居間みたいなところに案内された。座っていいと言われたのでソファに座る。お茶まで出してくれた。
「質問いいですか?」
「うん。オッケー。」
……この人テンション高いな。まぁいいや。
「あなたは誰?何故ここにいる?ここはどこ?前世とは?ベルとは俺の前世の名前か?」
怒涛の質問攻めだ。さぁ答えて貰おう。
「実はその質問全部一気にわかる方法があるよ。」
ほう。それは凄いな。是非やって欲しい。
「ならお願いします。」
「ほーい。なら移動するからついてきてー。」
移動?なんとなく小学校の頃に不審な人についていくなと教わったのを思い出した。
「……わかりました。」
そうして向かった先は地下室だった。
「ここで何をするんですか?」
中に入るとダンジョンで見た転移魔法陣よりふた回り程大きい。
……また、魔法陣かよ。見飽きたし、怖いんだが。
これが本当に答えになるのかわからないし。
だがくよくよしていても仕方ない!
そうして俺はまた魔法陣に踏み込んだ。
魔法陣が発光しだす。何が起きるのかと思っていたら唐突に頭に物凄い頭痛がくる。
「ア、アァァアァァ!」
だ、めだ、意識が、落ち、る。
そして俺は意識を失った。
┈┈┈┈┈┈┈┈┈┈┈┈┈┈┈┈┈┈
知ってる天井だ。
前に数回見たことがある。
……全部思い出した。いや、掘り起こされたと言うべきか。
前世の記憶を。
確かにあの質問全てに答えがでたな。
あいつは大賢者エルビス・カルザン。
ここは中央大陸の6人の英雄の隠れ家的な場所。
そして俺の前世は────。
ガチャ
「お、起きてるね。では改めて久しぶり。
神速 ミシーク・ベルフ。」
あぁ、そうだ。俺の前世は6人の英雄の内の1人。
神速ミシーク・ベルフだ。
「そうだな。思い出したよ。久しぶり。大賢者エルビス・カルザン。」
身体をベッドから起こす。前世の記憶が戻って聞きたいことがもっと増えたよ。
「それで?あの時どうして前世が俺だってわかった?」
「それは僕のスキル 魂の記憶というやつでね。その魂が経験した記憶を全て見ることができるのさ。」
やっぱり、6人の英雄はチートだな。
「何故、俺が異世界に召喚され、あのダンジョンに行った?」
おそらく、関わっているのは聖女だろう。
「うん。大体ベルが考えてることと一緒だよ。聖女リアの運命操作でベルが召喚されたんだ。」
やはりか、まぁ確認だからな。
それで、1番聞きたいことは、
「なぁ、リリィは何処にいる?」
リリィとは俺の愛人だ。銀髪で目が黄緑の可愛い系。背丈は平均より下。本名はリリア・シルファ。

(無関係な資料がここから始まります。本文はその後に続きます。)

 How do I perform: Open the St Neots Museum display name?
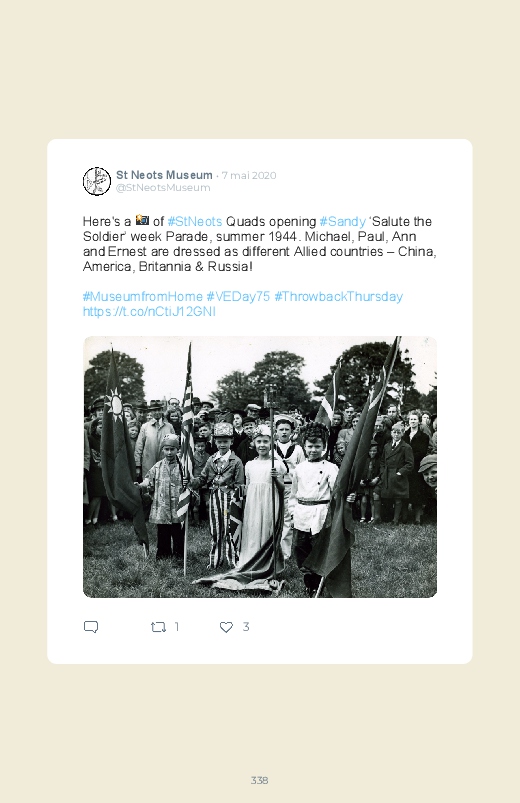(x=164, y=175)
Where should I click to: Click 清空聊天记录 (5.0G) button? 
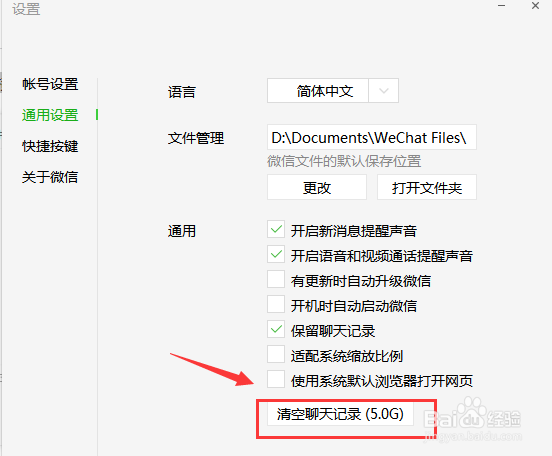pyautogui.click(x=340, y=414)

「……リリアちゃんは獣人大陸のガガルタダンジョンに封印してあるよ。」
は?何で封印?てか獣人大陸?
「まぁ、困惑するのも無理ないよ。でもリリアちゃんは望んで自ら封印されたんだ。」
どういうことだってばよ。
「なんでも、ベルがいないのが嫌なんだと。そして封印してベルが迎えに来るのを待ってるって。」
なら迎えに行ってあげなきゃな。てか照れるから辞めろよ。
「あと、俺は前世は神速だが、今は違う。今は速風 瞬という名前がある。そっちで呼んでくれ。」
「ほーい。了解ー。」
さて、ちょっくらリリィを迎えに行きますか。
「ん?何処に行くの?」
「何処って、リリィを迎えに行くんだよ。」
リリィが待ってるなら速く行かなきゃな。それとも何か問題が?
「ダンジョンの中だよ?瞬君は記憶が戻っただけでステータスはそのままだよ?でも前世の記憶があるからレベルを上げれば前世に近づいていくよー。」
……マジかよ、ステータスはそのままかよ。でもレベルを上げれば強くなると。
だが、1レベル上げるのが苦労するんだよな。
何かいい方法はないのか。
「方法ならあるぞ?」
何?そんな方法が?
「僕が魔物を造ろう。」
「出来るなら是非頼みたい。だが魔物は一体だけで十分だ。俺の為にならないからな。」
自分の強さは極力、自分で手に入れたい。
他人に頼っていては自分が廃るからな。